* start Recorded data *
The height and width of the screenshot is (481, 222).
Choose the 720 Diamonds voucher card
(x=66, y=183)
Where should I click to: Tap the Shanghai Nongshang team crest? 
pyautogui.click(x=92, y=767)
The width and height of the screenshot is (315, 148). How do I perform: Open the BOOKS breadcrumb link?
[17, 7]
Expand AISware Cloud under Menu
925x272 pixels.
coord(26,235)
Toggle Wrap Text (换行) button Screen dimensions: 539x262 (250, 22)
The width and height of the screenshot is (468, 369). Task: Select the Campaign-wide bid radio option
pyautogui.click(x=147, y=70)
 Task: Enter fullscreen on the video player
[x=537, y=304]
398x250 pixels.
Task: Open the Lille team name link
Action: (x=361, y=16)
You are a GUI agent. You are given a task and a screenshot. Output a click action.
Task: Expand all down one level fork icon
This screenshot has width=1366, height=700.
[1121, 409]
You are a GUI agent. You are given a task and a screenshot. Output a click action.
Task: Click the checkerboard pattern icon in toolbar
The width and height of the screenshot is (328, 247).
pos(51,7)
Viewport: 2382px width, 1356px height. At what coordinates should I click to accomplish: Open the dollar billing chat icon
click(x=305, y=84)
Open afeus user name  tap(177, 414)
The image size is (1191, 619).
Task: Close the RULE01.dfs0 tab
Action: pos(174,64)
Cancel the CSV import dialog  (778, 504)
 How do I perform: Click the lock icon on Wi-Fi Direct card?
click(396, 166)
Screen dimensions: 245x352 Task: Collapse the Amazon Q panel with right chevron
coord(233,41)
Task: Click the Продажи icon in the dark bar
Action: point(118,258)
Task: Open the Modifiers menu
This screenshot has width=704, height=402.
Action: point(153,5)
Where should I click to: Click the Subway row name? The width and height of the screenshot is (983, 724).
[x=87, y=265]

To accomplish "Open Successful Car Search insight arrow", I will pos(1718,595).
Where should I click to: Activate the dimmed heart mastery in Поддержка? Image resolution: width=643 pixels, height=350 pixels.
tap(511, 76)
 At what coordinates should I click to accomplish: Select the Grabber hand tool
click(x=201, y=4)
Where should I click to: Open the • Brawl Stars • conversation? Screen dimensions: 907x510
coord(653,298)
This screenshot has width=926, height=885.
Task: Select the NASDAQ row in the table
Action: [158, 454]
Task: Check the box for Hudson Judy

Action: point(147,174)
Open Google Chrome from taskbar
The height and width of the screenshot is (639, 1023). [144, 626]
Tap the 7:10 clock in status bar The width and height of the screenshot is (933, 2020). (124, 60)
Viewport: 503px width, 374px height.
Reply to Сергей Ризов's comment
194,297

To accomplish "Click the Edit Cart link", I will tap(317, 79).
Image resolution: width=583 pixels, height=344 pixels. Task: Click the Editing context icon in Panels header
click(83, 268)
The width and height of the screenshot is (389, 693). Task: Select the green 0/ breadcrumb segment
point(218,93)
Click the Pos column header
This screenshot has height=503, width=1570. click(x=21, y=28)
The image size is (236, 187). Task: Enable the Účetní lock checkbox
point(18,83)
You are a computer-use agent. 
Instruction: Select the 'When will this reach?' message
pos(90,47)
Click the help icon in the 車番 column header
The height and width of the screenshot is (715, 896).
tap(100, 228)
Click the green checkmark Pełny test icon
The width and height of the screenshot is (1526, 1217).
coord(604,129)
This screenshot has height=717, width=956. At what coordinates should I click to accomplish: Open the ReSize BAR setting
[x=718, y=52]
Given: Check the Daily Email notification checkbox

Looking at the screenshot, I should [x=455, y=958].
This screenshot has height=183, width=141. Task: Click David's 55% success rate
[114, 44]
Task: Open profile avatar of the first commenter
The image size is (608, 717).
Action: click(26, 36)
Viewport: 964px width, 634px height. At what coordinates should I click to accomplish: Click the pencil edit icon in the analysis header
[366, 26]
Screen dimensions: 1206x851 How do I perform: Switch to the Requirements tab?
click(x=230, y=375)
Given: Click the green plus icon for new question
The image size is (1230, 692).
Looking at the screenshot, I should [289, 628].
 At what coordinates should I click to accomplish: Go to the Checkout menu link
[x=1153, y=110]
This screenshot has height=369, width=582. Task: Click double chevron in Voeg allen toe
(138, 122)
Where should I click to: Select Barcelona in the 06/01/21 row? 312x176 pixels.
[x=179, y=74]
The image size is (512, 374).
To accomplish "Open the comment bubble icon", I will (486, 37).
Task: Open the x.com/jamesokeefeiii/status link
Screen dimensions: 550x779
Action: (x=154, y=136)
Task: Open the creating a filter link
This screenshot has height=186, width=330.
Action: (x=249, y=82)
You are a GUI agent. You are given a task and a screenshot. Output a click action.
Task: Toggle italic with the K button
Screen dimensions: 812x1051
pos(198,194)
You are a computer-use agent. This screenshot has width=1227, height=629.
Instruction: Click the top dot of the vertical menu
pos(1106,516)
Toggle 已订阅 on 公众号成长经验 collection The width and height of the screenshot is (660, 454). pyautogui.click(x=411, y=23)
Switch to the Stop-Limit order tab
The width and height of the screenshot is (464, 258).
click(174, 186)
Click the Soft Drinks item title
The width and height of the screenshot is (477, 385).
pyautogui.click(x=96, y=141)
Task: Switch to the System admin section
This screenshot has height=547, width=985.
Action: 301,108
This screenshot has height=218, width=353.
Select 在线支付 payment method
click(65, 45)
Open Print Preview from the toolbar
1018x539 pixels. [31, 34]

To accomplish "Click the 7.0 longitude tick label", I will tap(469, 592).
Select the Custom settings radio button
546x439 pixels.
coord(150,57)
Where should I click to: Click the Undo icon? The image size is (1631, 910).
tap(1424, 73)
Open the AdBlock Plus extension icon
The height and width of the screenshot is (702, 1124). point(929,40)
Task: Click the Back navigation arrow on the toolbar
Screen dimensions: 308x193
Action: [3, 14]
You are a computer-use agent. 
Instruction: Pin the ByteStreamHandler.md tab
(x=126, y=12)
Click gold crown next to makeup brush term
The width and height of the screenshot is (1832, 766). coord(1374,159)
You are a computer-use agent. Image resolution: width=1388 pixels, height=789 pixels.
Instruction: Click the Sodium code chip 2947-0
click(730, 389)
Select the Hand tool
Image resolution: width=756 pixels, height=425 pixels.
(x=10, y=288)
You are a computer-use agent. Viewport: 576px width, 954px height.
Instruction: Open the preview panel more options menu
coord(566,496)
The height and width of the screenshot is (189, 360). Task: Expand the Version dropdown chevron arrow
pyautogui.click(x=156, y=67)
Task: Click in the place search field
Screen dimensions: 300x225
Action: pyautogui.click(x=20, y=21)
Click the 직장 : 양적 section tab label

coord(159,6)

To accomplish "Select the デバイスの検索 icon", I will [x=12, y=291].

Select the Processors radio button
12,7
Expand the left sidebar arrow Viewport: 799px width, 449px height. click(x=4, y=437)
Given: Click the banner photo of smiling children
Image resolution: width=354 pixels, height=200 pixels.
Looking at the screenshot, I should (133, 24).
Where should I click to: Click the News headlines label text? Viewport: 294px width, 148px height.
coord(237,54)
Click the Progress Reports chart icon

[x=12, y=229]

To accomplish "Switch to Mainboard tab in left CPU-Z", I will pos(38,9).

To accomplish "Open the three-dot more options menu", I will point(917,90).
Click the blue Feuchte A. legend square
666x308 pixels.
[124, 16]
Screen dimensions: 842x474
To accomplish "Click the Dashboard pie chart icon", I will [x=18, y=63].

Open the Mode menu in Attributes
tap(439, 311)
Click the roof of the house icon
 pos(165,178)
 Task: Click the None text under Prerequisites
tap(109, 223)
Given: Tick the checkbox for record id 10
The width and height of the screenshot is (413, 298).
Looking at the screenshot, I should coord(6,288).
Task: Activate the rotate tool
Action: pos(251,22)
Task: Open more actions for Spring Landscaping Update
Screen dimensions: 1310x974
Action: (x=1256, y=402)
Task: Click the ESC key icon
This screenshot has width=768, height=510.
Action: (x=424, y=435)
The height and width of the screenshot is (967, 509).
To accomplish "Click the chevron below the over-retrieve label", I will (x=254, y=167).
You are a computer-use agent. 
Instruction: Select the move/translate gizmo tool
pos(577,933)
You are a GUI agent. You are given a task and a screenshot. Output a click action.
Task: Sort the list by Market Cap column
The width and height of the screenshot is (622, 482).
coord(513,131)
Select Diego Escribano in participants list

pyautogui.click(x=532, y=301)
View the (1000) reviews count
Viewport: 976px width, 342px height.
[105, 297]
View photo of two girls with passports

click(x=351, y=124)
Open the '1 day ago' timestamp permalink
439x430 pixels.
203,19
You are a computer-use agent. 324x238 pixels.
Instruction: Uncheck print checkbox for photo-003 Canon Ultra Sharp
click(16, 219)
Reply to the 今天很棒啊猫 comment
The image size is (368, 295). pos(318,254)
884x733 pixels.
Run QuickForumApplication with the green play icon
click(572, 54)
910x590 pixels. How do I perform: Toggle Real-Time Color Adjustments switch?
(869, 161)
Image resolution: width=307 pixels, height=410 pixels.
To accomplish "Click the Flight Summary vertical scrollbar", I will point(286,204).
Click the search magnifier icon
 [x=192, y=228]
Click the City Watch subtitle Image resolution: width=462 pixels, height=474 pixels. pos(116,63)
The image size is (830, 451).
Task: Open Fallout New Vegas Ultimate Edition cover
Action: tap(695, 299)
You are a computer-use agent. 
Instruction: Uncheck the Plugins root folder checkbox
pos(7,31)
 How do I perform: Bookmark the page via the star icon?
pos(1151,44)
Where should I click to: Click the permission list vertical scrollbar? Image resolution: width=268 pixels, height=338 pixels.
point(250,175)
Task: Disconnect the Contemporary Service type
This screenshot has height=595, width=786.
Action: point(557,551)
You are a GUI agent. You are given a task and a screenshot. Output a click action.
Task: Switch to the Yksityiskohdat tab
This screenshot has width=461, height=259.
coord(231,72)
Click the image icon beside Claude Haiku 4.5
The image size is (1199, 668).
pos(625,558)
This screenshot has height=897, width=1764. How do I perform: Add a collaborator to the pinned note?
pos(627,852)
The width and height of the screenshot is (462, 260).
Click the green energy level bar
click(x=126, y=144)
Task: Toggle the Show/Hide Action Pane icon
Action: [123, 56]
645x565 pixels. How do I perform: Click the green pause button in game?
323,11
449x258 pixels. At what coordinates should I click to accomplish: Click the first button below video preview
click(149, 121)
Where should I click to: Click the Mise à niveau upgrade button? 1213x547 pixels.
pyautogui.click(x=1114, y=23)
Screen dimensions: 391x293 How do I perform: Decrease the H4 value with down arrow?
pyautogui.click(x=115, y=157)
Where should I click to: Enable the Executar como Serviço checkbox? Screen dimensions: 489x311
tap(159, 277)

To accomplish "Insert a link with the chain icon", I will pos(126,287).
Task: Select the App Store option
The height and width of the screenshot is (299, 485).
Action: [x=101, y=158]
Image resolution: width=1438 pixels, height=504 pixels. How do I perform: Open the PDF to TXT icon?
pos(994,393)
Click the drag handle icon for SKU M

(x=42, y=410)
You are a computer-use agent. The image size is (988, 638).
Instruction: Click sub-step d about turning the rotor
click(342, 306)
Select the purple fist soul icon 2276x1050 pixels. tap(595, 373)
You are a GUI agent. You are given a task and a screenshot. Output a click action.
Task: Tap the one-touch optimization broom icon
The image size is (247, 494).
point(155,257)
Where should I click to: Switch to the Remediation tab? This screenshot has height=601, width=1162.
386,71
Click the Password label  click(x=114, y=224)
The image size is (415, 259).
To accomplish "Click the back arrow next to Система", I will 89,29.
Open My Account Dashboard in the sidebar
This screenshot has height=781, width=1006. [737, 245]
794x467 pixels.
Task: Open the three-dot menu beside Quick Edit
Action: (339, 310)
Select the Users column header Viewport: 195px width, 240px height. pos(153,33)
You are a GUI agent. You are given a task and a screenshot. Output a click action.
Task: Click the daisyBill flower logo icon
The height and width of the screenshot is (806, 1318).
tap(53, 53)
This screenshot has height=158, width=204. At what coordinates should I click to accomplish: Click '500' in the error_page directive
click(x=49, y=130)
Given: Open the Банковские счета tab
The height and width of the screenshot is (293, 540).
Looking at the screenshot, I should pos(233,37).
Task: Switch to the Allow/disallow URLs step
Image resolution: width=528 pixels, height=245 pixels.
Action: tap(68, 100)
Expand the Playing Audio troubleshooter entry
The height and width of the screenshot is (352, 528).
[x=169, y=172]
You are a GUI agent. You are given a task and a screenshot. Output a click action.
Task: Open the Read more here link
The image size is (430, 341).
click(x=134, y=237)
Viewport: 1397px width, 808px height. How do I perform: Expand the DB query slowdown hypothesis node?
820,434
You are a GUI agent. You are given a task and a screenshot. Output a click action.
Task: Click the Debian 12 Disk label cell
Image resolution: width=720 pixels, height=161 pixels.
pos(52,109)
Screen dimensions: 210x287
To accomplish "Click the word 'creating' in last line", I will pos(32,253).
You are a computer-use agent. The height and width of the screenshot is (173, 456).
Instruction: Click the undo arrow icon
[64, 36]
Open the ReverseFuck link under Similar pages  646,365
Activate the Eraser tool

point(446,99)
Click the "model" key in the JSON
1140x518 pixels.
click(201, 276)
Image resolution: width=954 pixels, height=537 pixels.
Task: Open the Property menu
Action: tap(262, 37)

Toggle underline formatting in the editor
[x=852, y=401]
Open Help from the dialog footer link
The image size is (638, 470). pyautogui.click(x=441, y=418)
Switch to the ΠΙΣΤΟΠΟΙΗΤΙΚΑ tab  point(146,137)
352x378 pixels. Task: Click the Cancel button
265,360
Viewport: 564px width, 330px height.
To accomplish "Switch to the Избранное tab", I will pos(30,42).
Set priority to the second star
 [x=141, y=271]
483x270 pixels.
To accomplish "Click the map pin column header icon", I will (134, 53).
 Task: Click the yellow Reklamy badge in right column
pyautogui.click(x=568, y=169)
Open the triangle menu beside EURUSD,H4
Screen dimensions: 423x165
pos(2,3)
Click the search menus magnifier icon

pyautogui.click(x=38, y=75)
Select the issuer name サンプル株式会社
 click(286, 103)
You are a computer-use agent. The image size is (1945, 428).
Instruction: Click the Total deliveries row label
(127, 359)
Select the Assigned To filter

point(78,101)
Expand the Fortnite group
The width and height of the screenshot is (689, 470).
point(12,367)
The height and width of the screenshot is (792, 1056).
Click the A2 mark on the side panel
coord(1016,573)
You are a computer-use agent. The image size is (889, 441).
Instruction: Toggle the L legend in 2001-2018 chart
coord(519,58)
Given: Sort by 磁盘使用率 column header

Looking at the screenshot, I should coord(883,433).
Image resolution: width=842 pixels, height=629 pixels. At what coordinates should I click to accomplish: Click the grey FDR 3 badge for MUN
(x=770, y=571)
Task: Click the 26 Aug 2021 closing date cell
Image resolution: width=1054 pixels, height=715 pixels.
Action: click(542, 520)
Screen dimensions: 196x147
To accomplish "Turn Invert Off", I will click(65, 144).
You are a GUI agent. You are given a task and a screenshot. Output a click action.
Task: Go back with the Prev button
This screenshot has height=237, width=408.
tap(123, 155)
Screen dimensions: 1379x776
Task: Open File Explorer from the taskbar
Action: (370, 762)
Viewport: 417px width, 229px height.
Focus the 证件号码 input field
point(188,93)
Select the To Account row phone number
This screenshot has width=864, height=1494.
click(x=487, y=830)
* end Recorded data *
● **Objective**: Rename "Diamonds" to "Gems" in the records from their first line through the line containing "[1121, 409]", inclusive. Return those lines with nothing else changed.

● **Response to the task**:
The height and width of the screenshot is (481, 222).
Choose the 720 Gems voucher card
(x=66, y=183)
Where should I click to: Tap the Shanghai Nongshang team crest? 
pyautogui.click(x=92, y=767)
The width and height of the screenshot is (315, 148). How do I perform: Open the BOOKS breadcrumb link?
[17, 7]
Expand AISware Cloud under Menu
925x272 pixels.
coord(26,235)
Toggle Wrap Text (换行) button Screen dimensions: 539x262 (250, 22)
The width and height of the screenshot is (468, 369). Task: Select the Campaign-wide bid radio option
pyautogui.click(x=147, y=70)
 Task: Enter fullscreen on the video player
[x=537, y=304]
398x250 pixels.
Task: Open the Lille team name link
Action: (x=361, y=16)
You are a GUI agent. You are given a task and a screenshot. Output a click action.
Task: Expand all down one level fork icon
This screenshot has width=1366, height=700.
[1121, 409]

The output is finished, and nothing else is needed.